Un fiorire di citazioni e foto di profilo di Falcone e Borsellino, Peppino Impastato, Mauro Rostagno, gli agenti di scorta e tutte le vittime di mafia, alcune di queste a me molto vicine. Partecipazione e commozione più che legittime, doverose direi. Quando poi lo Stato decide che il più tristemente famoso e spietato tra i capi mafia abbia diritto, nel caso se ne verificasse la necessità, a una morte dignitosa in un ospedale o accanto ai propri familiari, torna a bussare la sete di vendetta che in alcuni non si spegne mai del tutto.

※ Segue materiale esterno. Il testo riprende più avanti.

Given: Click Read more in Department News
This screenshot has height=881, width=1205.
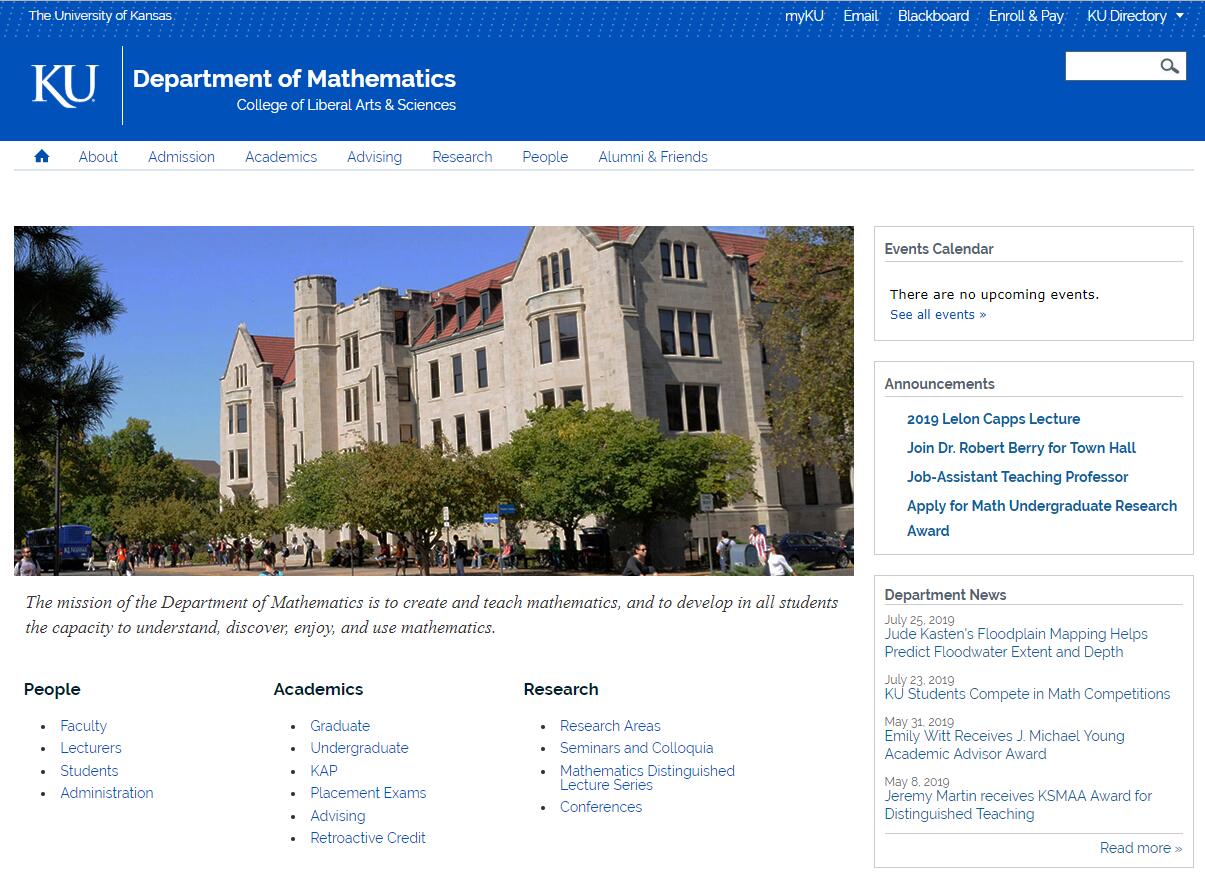Looking at the screenshot, I should pos(1140,847).
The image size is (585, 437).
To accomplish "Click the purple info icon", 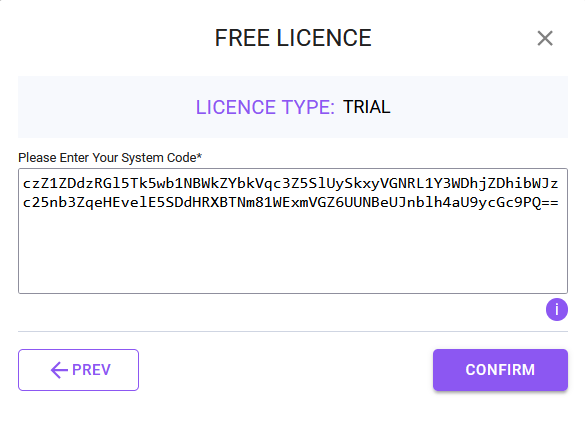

E non avevano nemmeno spiegato le motivazione. Penso che la sete di vendetta mascherata da giustizia fai da te, sia un’agghiacciante rappresentazione di quello che il potere mafioso incarni alla perfezione. Le vittime di mafia sono sì vittime di associazioni di stampo mafioso, ma sono anche vittime di uno Stato che si è girato dall’altra parte, che ha finto di non sapere, che ha chiesto favori agli amici che contano, che fa spallucce di fronte ai soprusi, che dimentica la Costituzione, omertoso.

Le vittime di mafia sono sulla nostra coscienza, quando facciamo finta di niente, quando cerchiamo favori personali chiedendo di chiudere un occhio, quando cerchiamo l’eccezione alla regola, quando le regole non le rispettiamo, quando diciamo che queste cose succedono solo al sud, quando puntiamo il dito pur di trovare un colpevole che sia altro da noi.

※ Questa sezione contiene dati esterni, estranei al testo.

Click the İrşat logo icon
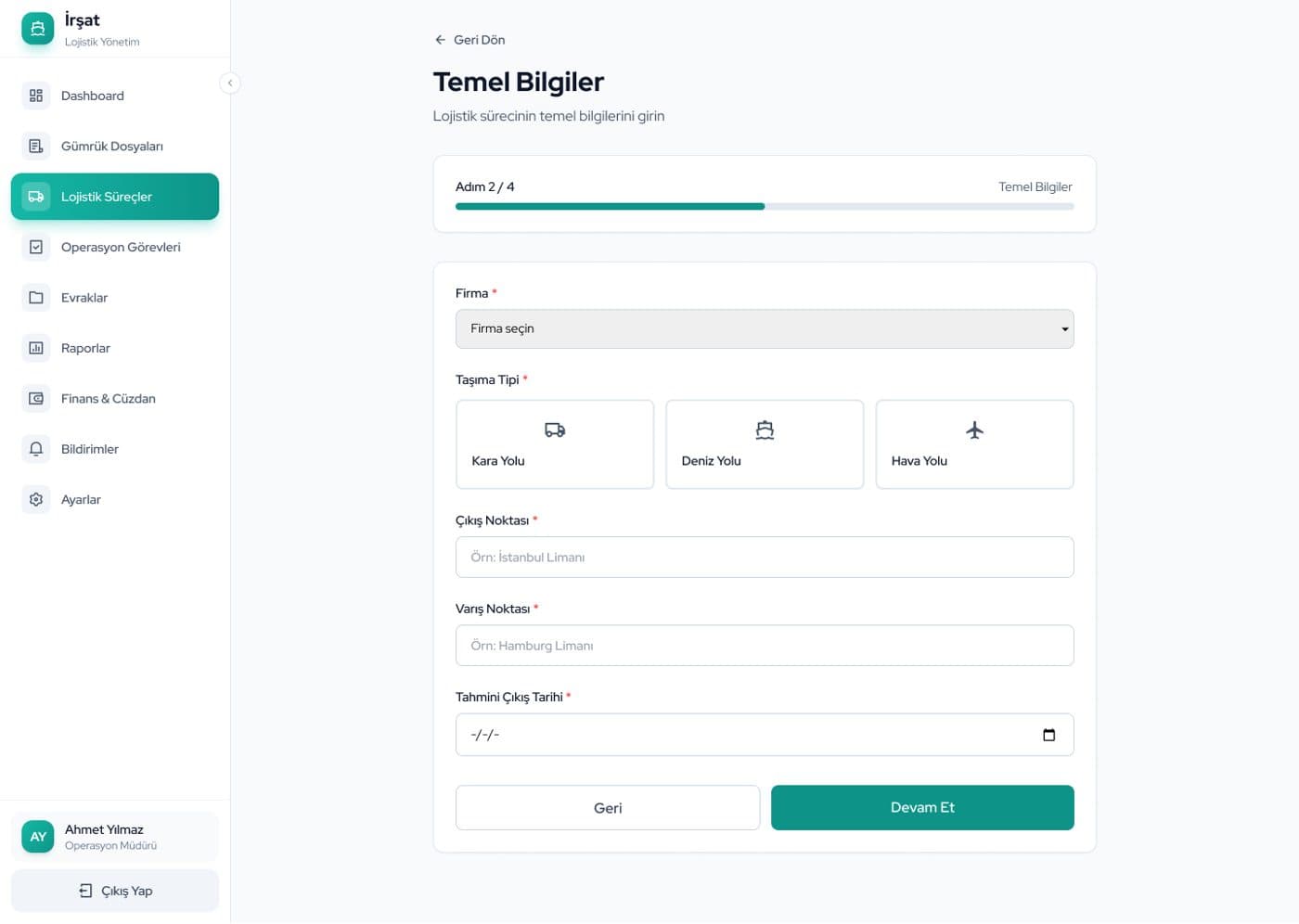This screenshot has width=1299, height=924. pyautogui.click(x=37, y=29)
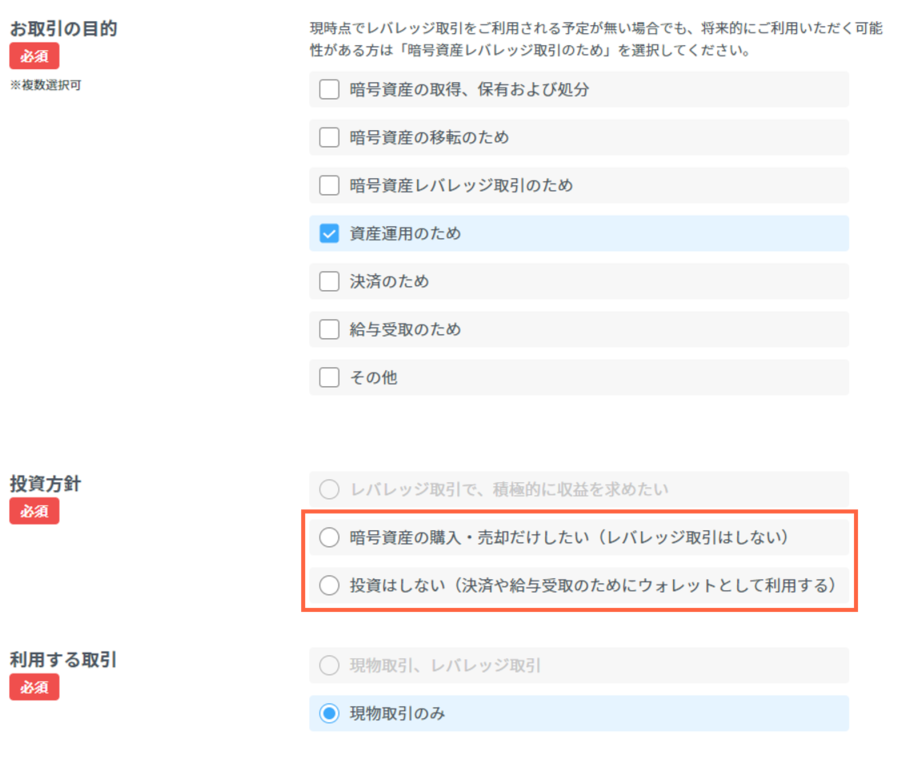Click the ※複数選択可 note text
This screenshot has width=900, height=757.
(46, 85)
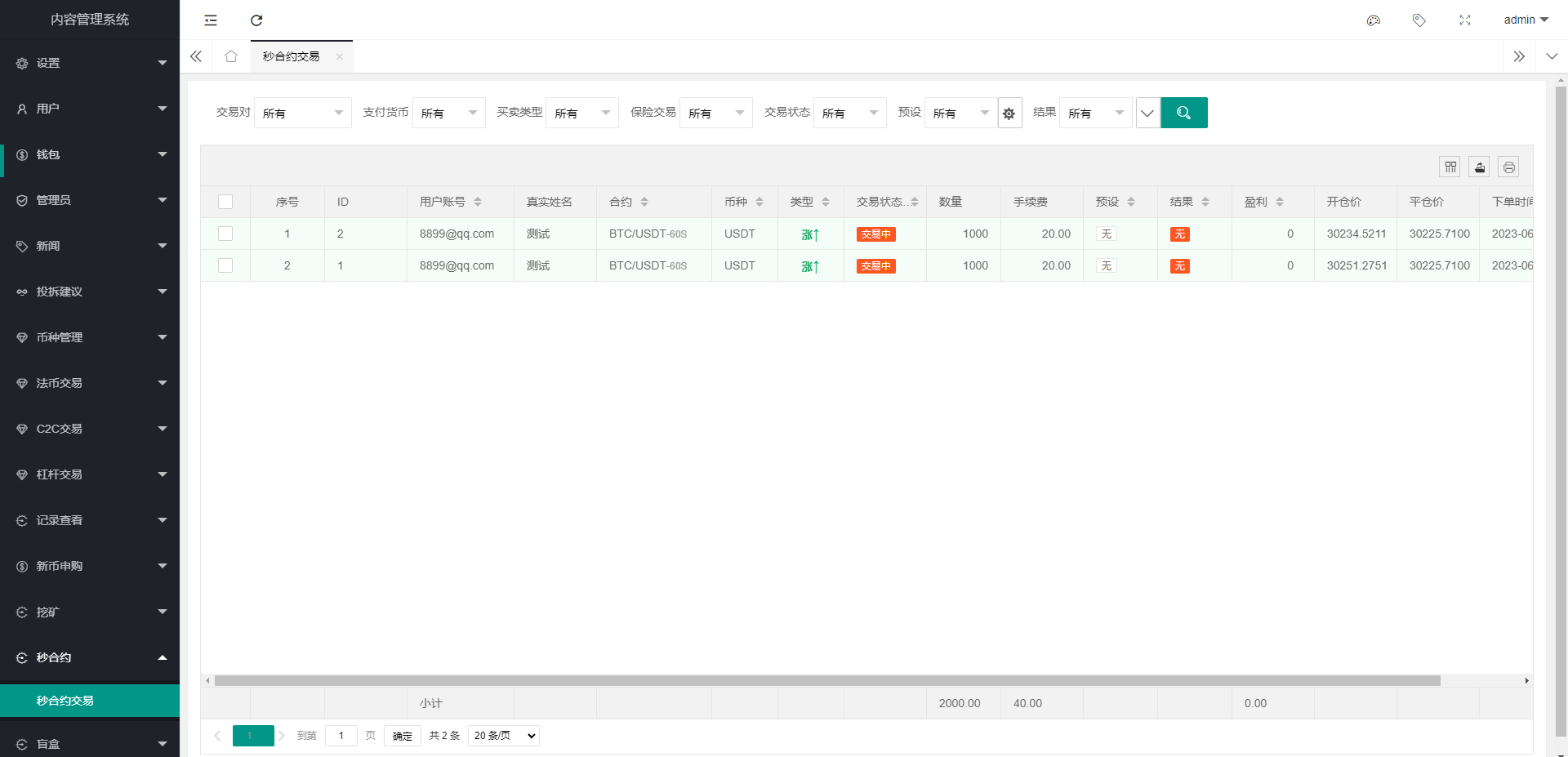Open the 交易对 dropdown filter
Image resolution: width=1568 pixels, height=757 pixels.
coord(302,114)
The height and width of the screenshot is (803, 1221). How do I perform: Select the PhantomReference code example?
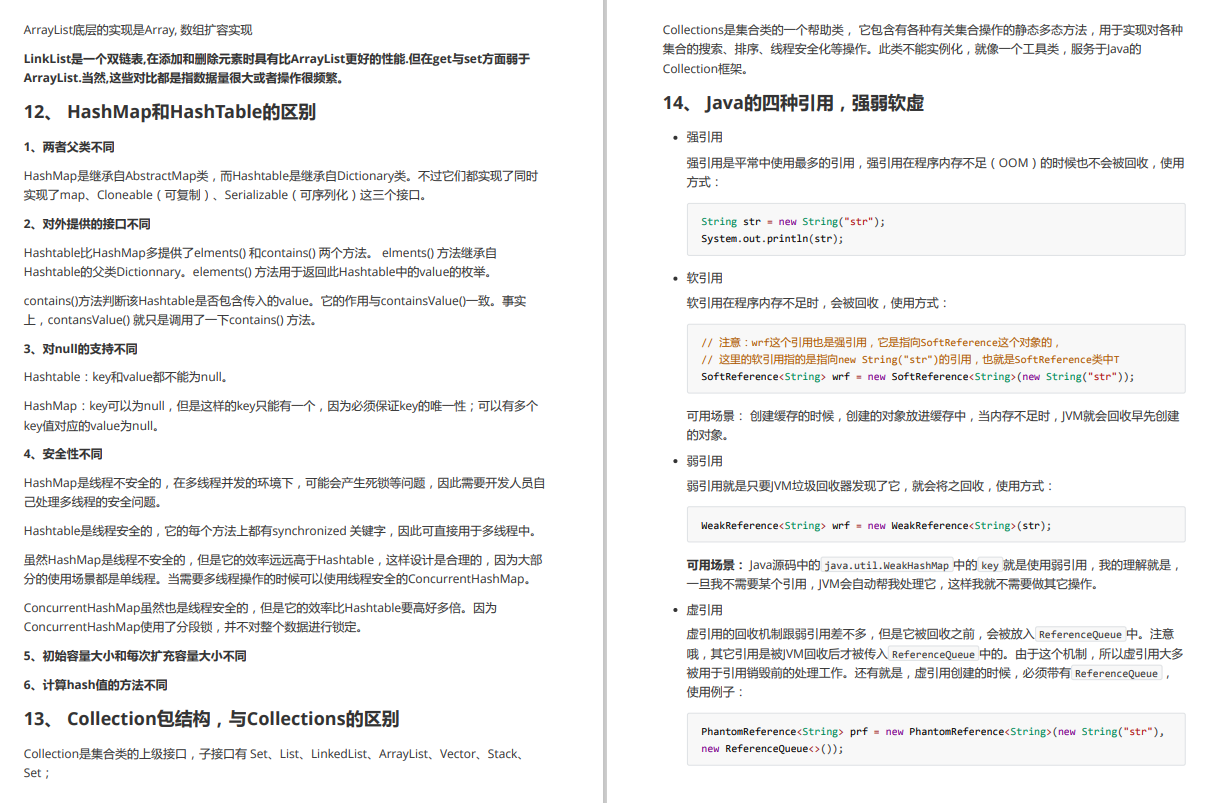938,739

Questa è la cultura mafiosa. Lo Stato siamo noi ogni giorno, nei nostri comportamenti, nelle nostre scelte, nell’onestà che mettiamo nelle piccole cose di ogni giorno. Riina dovrebbe restare in carcere per sempre, dovrebbe morire nel rispetto dei principi che uno stato di diritto dovrebbe garantire anche (mai modo di dire è più azzeccato) al peggiore dei criminali, non tra le sofferenze atroci che alcuni gli stanno augurando.

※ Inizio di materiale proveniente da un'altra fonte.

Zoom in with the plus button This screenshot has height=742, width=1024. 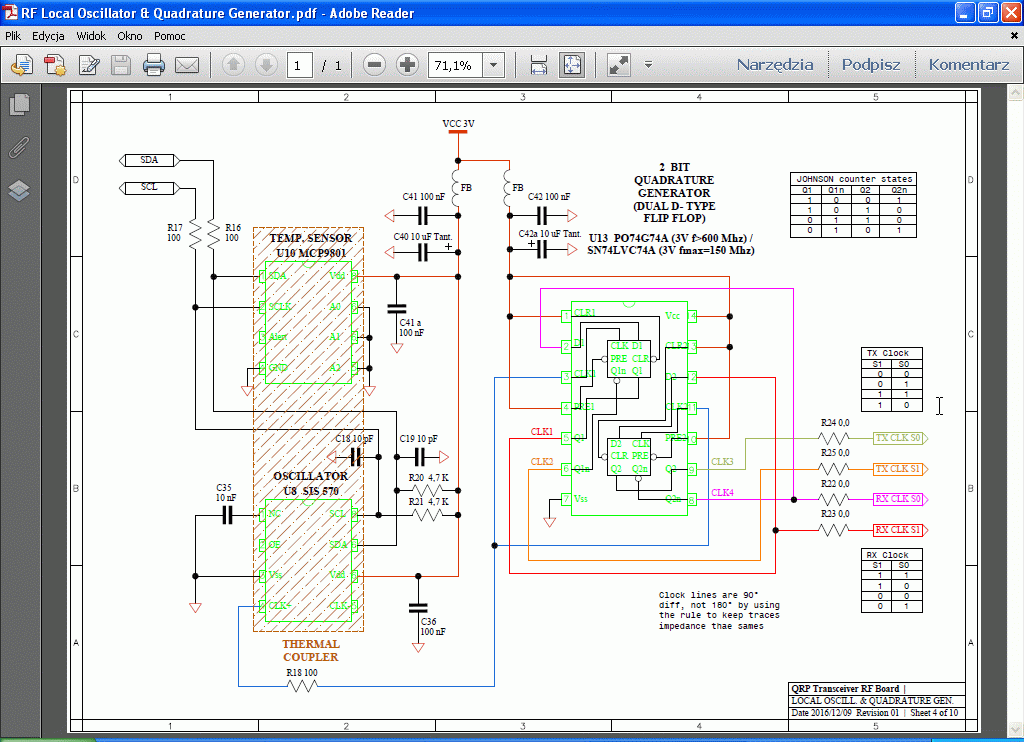(407, 66)
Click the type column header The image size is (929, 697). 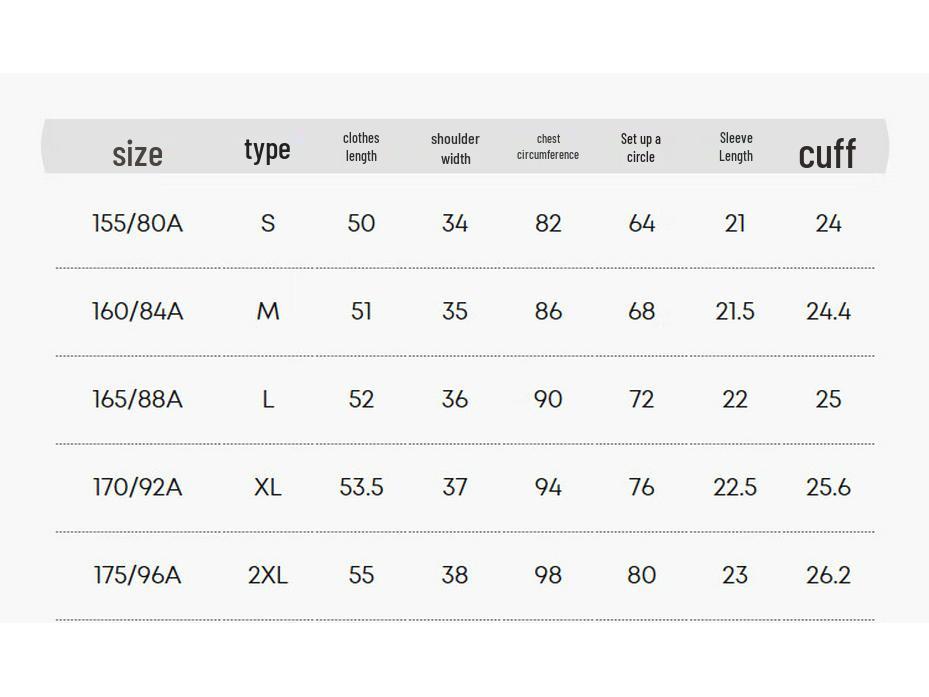[x=267, y=150]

Quello che la Cassazione voleva dire, prima che i leoni da tastiera iniziassero le loro incaute opinioni e discussioni online, è che se fosse in condizioni gravi e prossimo all’ultimo respiro dovrebbe ricevere le cure necessarie e previste in questi casi o essere accompagnato a morire dalla famiglia, anche in regime di 41 bis. Questo perché il diritto alle cure, così come il diritto a morire dignitosamente inteso come non tra sofferenze terribili, ma accanto alla famiglia, è sancito dalla Costituzione. E vale per tutti. Non ha detto che Riina debba uscire, né che debba essere accompagnato a casa tra due ali di folla che applaudono. Ha chiesto al Tribunale di Bologna di riesaminare il ricorso per assicurare un’altra collocazione al detenuto estremamente pericoloso, quando sarà in fin di vita.

Questo “occhio per occhio dente per dente” su cui molti si sono impantanati da 2 giorni, mi spaventa parecchio e non restituirà le vittime di mafia ai loro cari; quelle ritornano -credo- se sappiamo cogliere l’insegnamento che hanno lasciato, che non è cambiare la foto del profilo social. E mi sembra che per quello siamo molto, ma molto, ma molto lontani.